Acendi todas as lâmpadas e velas que havia ali dentro. A luz não trouxe consolo algum, mas tinha a honestidade dourada do fogo real, sem os matizes negros. Peguei o estojo do alaúde de meu pai e me deitei na cama deles, o instrumento ao meu lado. O travesseiro de minha mãe ainda exalava o perfume de seu cabelo, de seus abraços. Não tinha a intenção de dormir, mas o sono me envolveu.
Acordei tossindo, cercado pelo fogo. As velas haviam sido as responsáveis, é claro. Aturdido pelo choque, empacotei algumas coisas numa sacola. Movia-me sem pressa, sem medo ao resgatar o livro de Marcy de debaixo do colchão em chamas. Que horror poderia um simples incêndio causar em mim naquele momento?
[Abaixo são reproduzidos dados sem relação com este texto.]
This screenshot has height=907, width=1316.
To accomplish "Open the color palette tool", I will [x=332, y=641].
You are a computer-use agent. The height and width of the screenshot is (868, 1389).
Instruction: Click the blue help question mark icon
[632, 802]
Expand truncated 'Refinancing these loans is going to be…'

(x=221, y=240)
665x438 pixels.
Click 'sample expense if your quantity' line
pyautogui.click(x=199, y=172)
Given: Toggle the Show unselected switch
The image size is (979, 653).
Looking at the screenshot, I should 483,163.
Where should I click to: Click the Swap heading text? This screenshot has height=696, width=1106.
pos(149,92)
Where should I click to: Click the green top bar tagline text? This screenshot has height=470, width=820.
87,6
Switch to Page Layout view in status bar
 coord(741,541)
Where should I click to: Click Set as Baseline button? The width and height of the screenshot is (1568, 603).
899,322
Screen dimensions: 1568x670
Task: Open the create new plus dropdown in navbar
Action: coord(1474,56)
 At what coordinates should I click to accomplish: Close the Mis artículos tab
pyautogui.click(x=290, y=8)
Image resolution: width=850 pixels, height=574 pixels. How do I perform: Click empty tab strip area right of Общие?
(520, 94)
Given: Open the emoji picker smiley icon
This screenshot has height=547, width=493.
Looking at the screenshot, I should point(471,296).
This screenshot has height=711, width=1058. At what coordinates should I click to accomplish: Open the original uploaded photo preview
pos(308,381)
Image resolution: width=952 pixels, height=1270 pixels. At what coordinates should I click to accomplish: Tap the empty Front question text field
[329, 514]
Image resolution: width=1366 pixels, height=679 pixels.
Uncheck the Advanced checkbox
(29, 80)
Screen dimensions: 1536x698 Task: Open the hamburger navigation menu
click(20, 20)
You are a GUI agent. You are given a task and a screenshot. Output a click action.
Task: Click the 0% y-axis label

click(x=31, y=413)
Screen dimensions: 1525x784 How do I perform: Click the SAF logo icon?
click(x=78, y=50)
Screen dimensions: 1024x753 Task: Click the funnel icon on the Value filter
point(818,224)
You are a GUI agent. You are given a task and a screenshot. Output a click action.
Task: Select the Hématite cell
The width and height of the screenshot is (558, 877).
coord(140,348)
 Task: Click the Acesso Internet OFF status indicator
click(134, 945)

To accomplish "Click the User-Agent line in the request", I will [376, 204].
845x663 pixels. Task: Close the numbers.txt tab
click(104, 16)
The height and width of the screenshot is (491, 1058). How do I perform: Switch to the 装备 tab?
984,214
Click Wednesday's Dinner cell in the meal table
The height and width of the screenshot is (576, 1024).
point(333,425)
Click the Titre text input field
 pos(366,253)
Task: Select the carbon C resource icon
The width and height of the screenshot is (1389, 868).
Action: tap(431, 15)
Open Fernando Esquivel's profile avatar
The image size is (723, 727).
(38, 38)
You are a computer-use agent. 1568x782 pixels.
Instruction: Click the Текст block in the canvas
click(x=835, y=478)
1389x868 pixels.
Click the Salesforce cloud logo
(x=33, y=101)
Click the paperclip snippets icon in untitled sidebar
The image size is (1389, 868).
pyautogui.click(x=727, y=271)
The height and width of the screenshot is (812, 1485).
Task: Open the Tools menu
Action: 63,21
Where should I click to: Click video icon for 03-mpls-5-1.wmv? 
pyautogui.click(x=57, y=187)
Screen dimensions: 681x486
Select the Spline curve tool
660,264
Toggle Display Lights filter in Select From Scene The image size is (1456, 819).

Coloquei o alaúde de meu pai no estojo. Sentia como se estivesse roubando, mas não conseguia pensar em nada mais que os lembrasse. Aquela madeira havia sido acariciada pelas mãos deles inúmeras vezes.
Então, parti. Adentrei a floresta e segui caminhando até o alvorecer tingir as franjas orientais do céu. Quando os pássaros começaram a cantar, parei e soltei a sacola. Peguei o alaúde de meu pai e o segurei junto ao corpo. Comecei a tocar.
Meus dedos doíam, mas continuei tocando. Tocava até que as cordas sangrassem. Tocava até que o sol brilhasse entre as árvores. Tocava até que meus braços não aguentassem mais. Tocava, tentando não lembrar, até adormecer.